The Reactome project at Cold Spring Harbor Laboratory and the European Bioinformatics Institute has released Reactome version 15 at http://www.reactome.org. The release includes 1,463 total reactions and 1,095 annotated human proteins. New features include a module on the integration of energy metabolism, a revised data model to improve the handling of physical entities, and a new strategy for electronic inference of events in model organisms from curated human reactions.


Elsevier MDL has launched MDL Logistics, a reagent procurement and inventory management application that streamlines the process of locating, purchasing, and tracking chemical materials. MDL Logistics provides access to the MDL Available Chemicals Directory database as well as to in-house inventory.


The HapMap Data Coordination Center at Cold Spring Harbor Laboratory has posted HapMap Public Release 18, which includes Phase II data from the HapMap project, at http://hapmap.org/. The release includes data from 6 chromosomes — 2, 6, 11, 14, 15, and 21 — as well as all processed genotypes from Phase I and II on these chromosomes. The data is the complete set for the YRI and CEU samples, but the data is incomplete on Phase II for the JPT and CHB samples.


The National Center for Biotechnology Information has released dbSNP build 125 at ftp.ncbi.nih.gov/snp/. The release includes 15,579,132 new submissions for 14 organisms, and a total of 47,736,233 submissions.

People in the News

GenoLogics has added several people to its management team "to support the business expansion and growth strategy of the company." Greg Kinch, who most recently worked at Silicon Genetics, joins the firm as vice president of sales. Kinch previously held sales positions at Genomic Solutions and BI Systems. Rob Milne, hired as vice president of product development, previously held engineering and R&D executive positions with Nokia, Vienna Systems, Motorola, and Mitel. Gail McBride, vice president of marketing, comes from a marketing position at A.L.I. Technologies (now owned by McKesson) and marketing and international business development roles at H.A. Simons Ltd. (now AMEC). David Slater-Kinghorn, who has joined as vice president of finance, previously held operational management positions at LifeScan Canada, a Johnson & Johnson company, CanWel Distribution, and Sappi Export Services. Brandie Yarish, manager of human resources, comes from Power Measurement and ACD Systems. Finally, James DeGreef, a company co-founder who led the start-up and development of the company until the appointment of Michael Ball as CEO last September, has assumed the role of vice president of product management.


David Haussler, professor of biomolecular engineering at the University of California, Santa Cruz, has been tapped to receive Carnegie Mellon University's Dickson Prize in Science. Haussler will receive an award of $50,000 and will deliver a public lecture as part of the prize ceremony to be held at Carnegie Mellon in March.

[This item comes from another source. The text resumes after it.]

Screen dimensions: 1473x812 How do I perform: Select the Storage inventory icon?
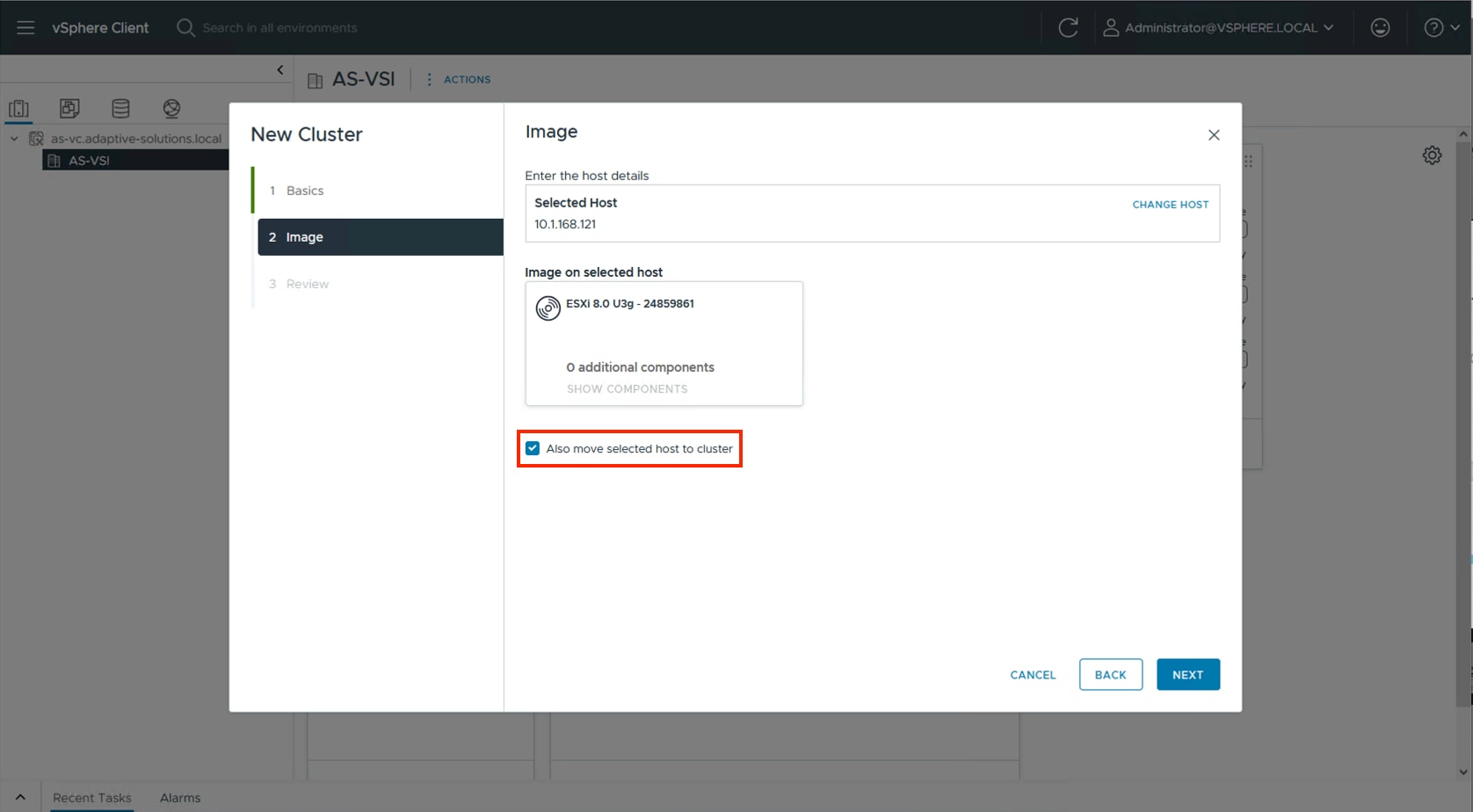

Haussler directs the Center for Biomolecular Science and Engineering at UCSC and is scientific co-director of the California Institute for Quantitative Biomedical Research. The Dickson Prize was established by a gift to Carnegie Mellon from the estate of Dr. and Mrs. Joseph Dickson to fund an annual prize to "persons who have made outstanding contributions to science in the United States," Carnegie Mellon said.